Осажденный город - [17]
Она достигла Базарной Улицы, когда была уже глубокая ночь. И все еще не перестала исследовать саму себя, словно боясь, что порвалась. И боясь потерять своего лейтенанта… Да он еще и капитаном будет… «Фелипе, — позвала она, — Фелипе, Фелипе…»
«Обманываю я всех, ничего мне не надо», — подумала она раздраженно, ухватившись за огни, какие зажигал в эту минуту фонарщик. Вообще-то ей так нравились мужчины. «Ах, Фелипе», — произнесла она с сожалением.
«Хуже всего то, — думала она, минуя запертые ворота бойни, что никто не заговаривал с нею о женитьбе». Один Матеус уважал ее со страстью отеческой и церемонной, посещая мать, чтоб добиться расположения дочери. И это начинало уже ее привлекать, поскольку было привычно противно и отдавало так называемой «настоящей жизнью». Матеус, кто не сводил с нее глаз, дымя сигаретой. С ним у нее было бы роскошное и давящее будущее… Девушка прямо жаждала выйти замуж.

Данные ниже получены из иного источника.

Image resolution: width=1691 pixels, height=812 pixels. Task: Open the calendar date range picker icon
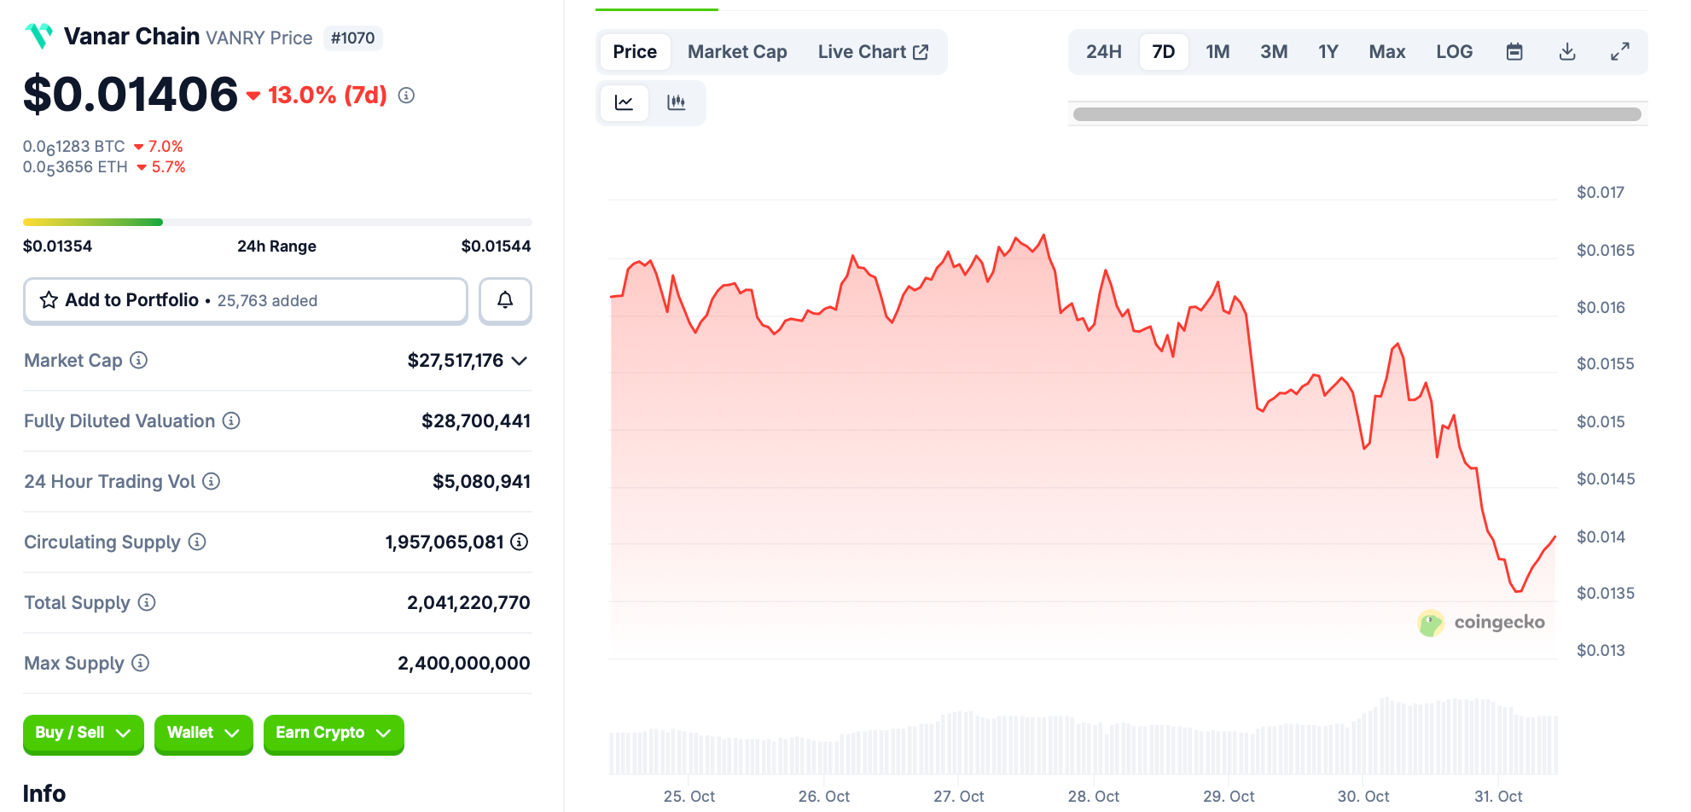click(x=1515, y=51)
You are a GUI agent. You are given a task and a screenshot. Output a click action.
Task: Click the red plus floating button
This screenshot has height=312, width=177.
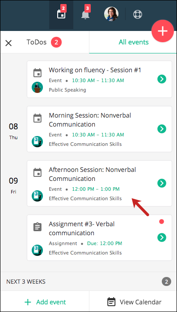163,31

— Ах, мне бы весточку, весточку, — взмолилась она вдруг печально… О, мне бы застать наконец у нас дома посланца издалека, в запыленном платье, с чемоданами у нас в коридоре, и чтоб вынул из кожаной сумки письмо… И, пока мать подносила бы бокал вина чужеземцу, она распечатала бы письмо, дрожа, — письмо, зовущее ее далеко-далеко!
Ибо город Сан-Жералдо душил ее своей грязью и своими цветами, плавающими в канавах.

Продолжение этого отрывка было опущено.